Task directions: The word "label" marks the lines to find; copy every such line from the data below.

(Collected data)
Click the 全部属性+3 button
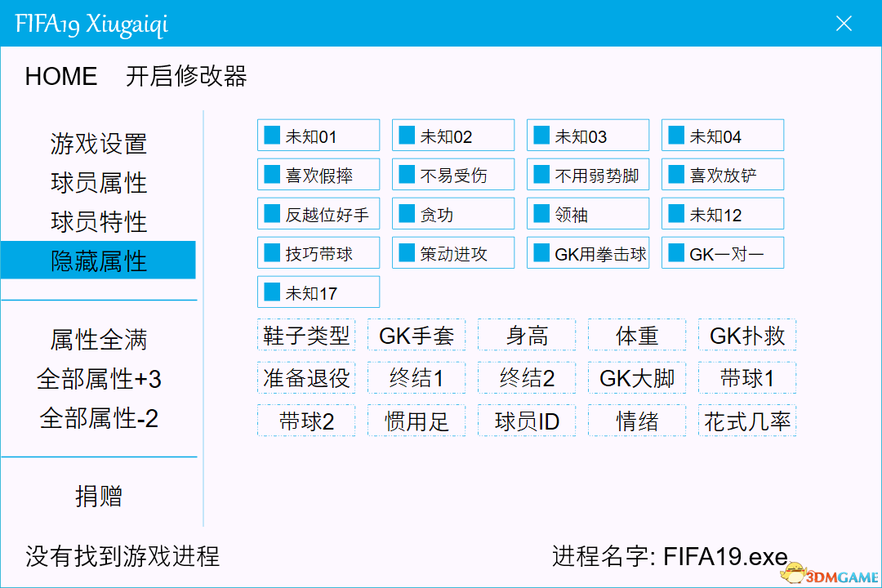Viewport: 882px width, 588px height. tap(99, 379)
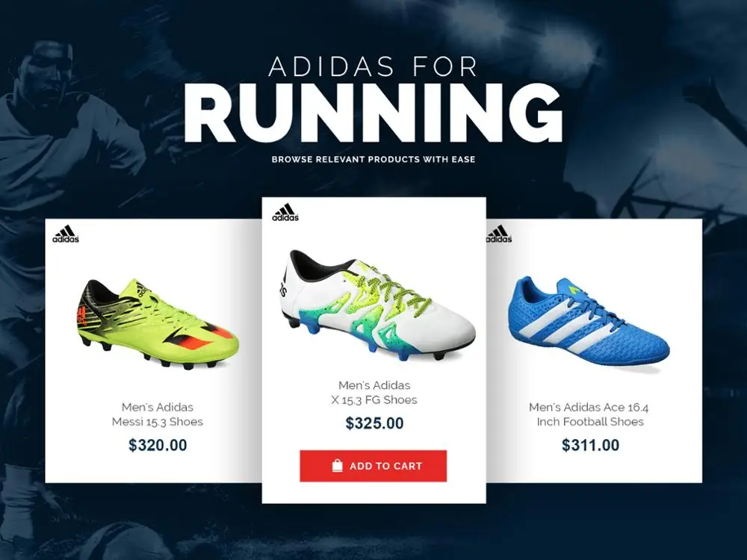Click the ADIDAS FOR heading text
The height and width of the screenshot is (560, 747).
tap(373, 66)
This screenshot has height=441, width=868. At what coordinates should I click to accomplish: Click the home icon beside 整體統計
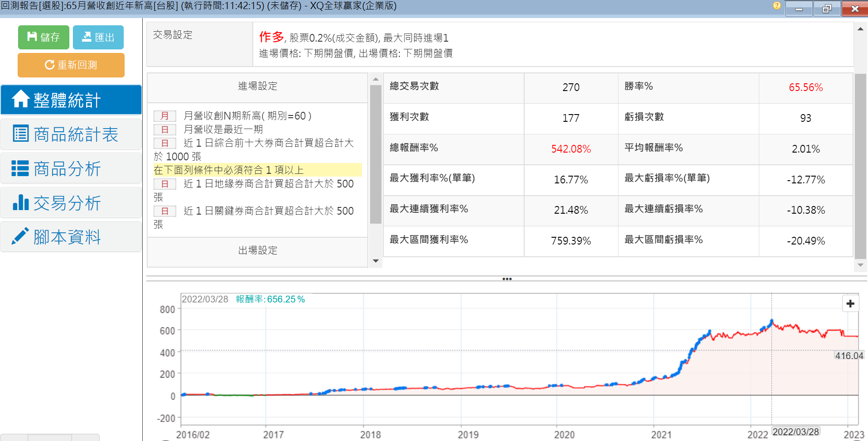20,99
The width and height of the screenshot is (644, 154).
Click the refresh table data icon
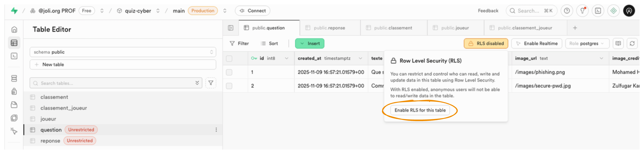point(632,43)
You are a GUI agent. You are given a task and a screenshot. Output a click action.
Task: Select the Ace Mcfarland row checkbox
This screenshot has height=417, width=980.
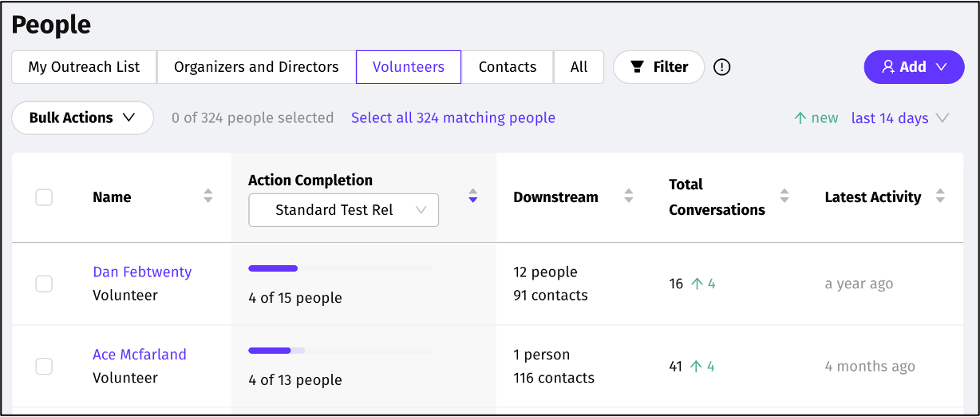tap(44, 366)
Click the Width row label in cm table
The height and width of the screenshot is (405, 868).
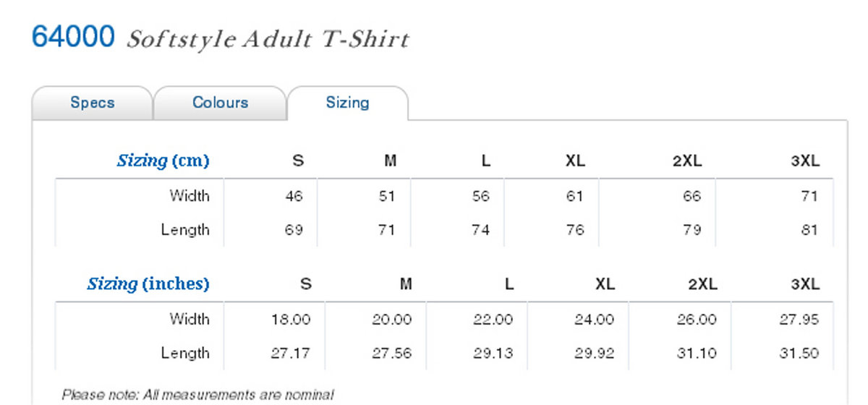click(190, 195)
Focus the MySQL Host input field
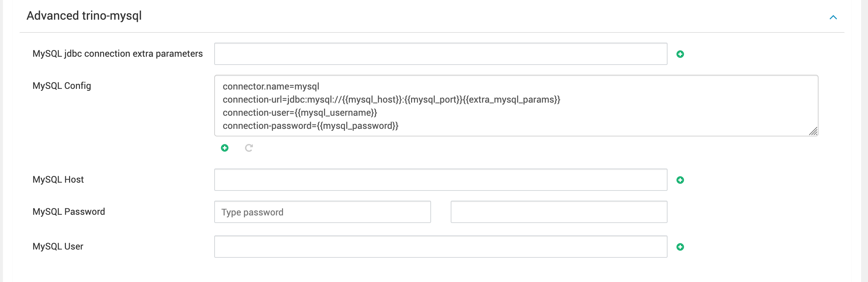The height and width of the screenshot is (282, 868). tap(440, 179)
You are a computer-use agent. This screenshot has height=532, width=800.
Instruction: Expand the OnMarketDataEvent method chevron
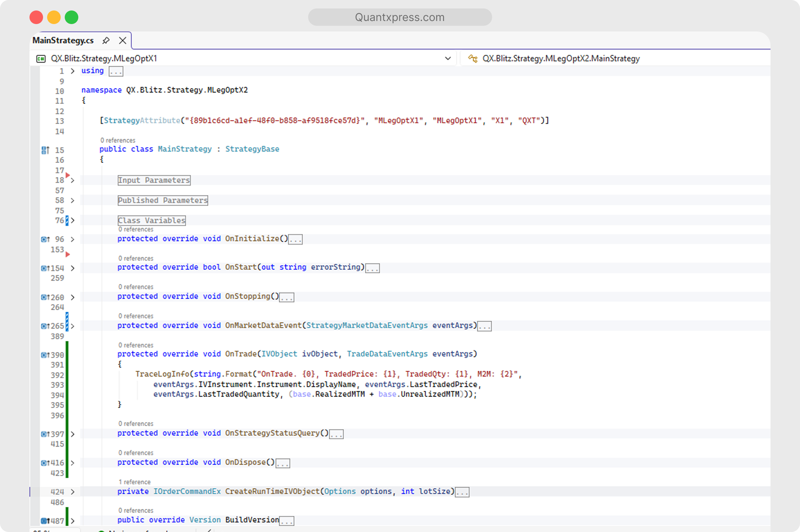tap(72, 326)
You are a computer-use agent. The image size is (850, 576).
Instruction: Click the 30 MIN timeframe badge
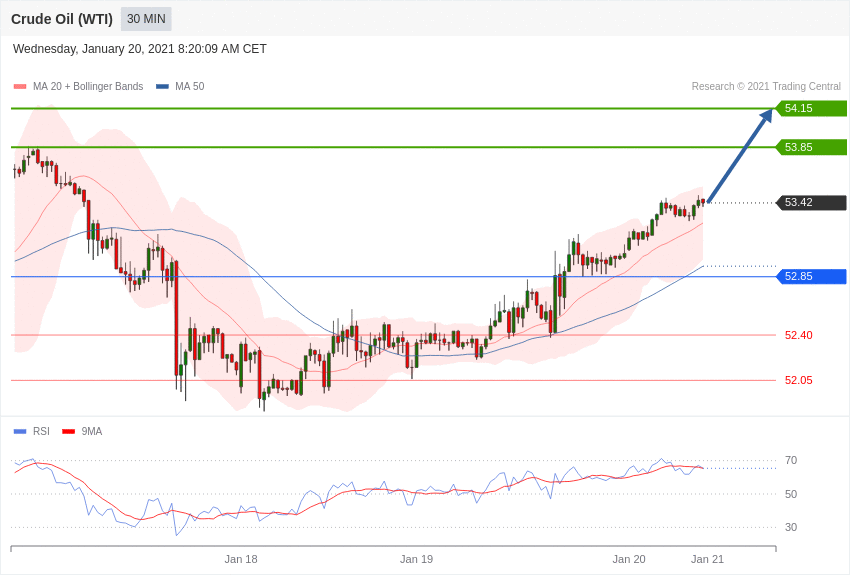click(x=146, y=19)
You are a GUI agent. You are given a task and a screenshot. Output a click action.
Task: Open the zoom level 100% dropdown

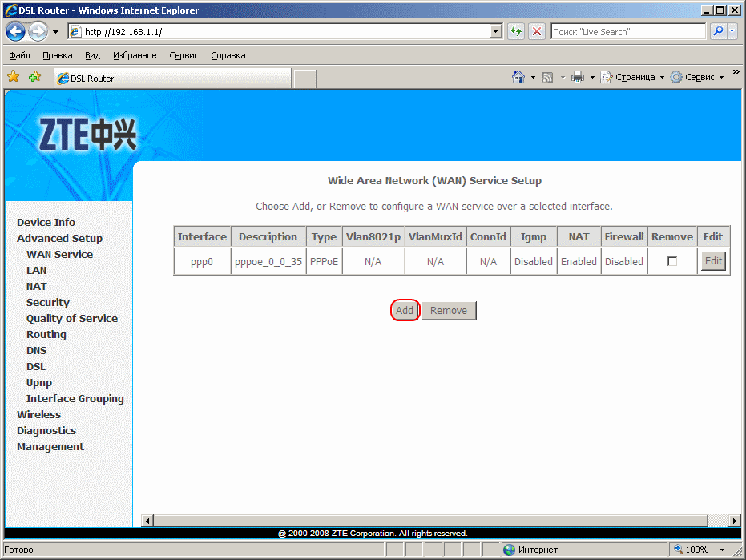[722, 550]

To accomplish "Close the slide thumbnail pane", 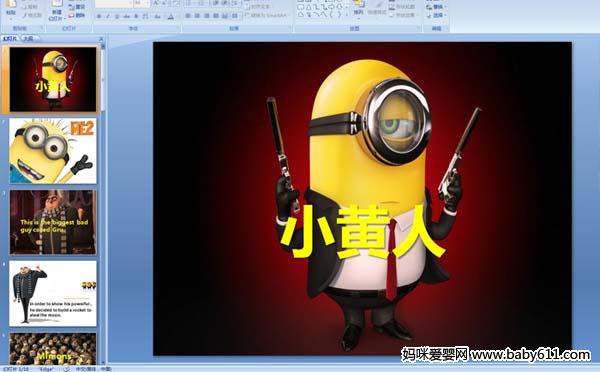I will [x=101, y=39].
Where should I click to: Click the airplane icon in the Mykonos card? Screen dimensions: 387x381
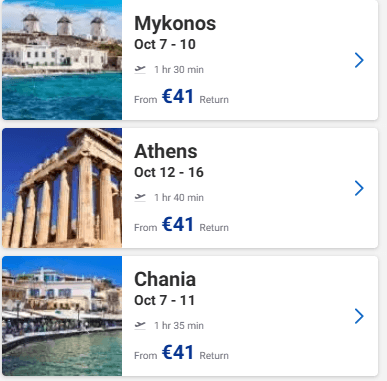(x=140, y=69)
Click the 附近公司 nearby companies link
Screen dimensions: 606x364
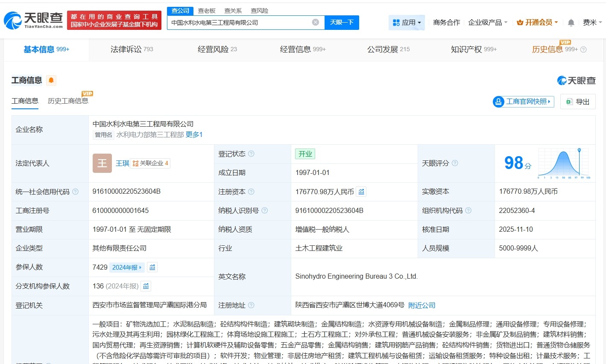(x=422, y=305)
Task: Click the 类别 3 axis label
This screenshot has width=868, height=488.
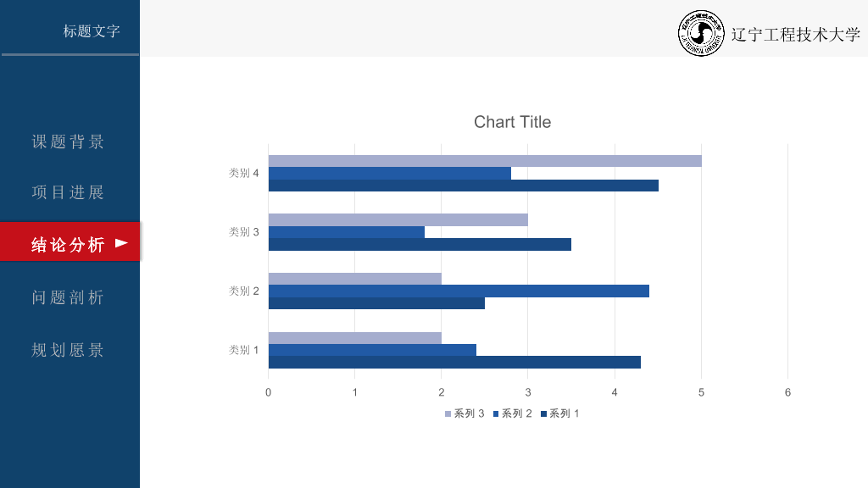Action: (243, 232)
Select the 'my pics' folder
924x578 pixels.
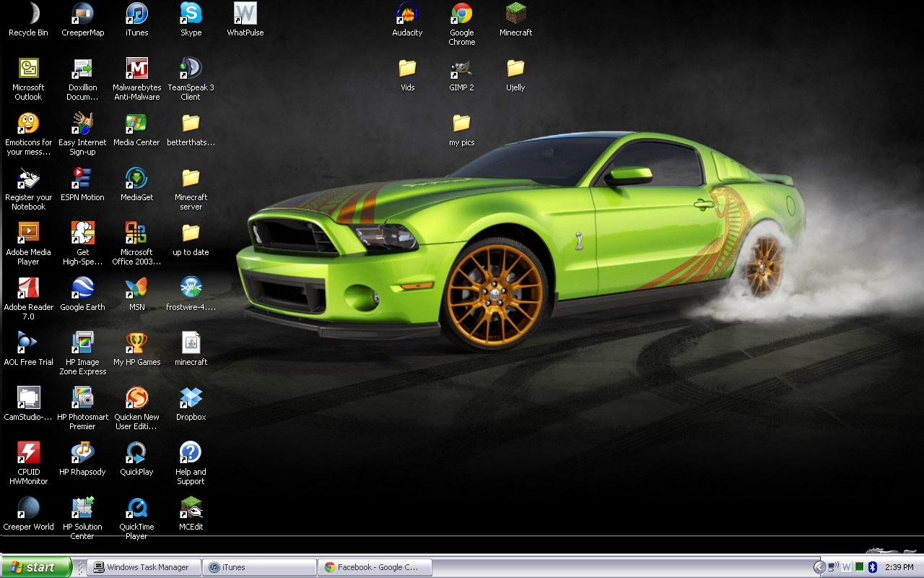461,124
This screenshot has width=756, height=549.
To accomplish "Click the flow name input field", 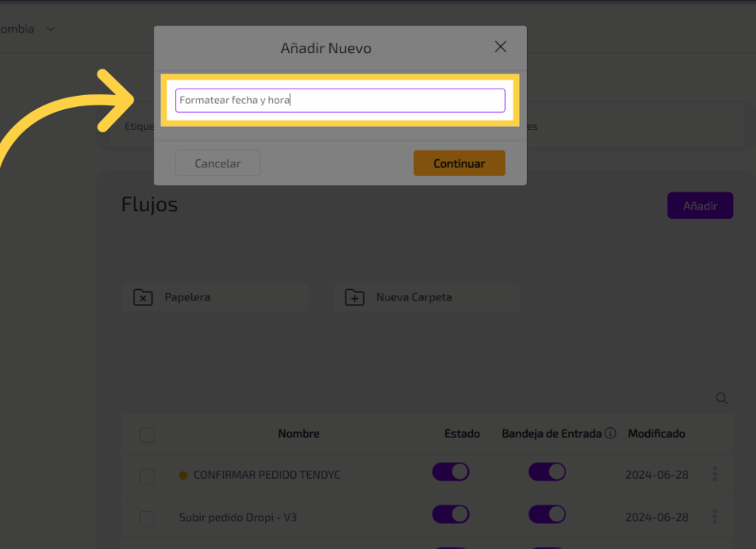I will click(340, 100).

Result of the task:
Click the Width row label in cm table
Task: Click the 类别 3 axis label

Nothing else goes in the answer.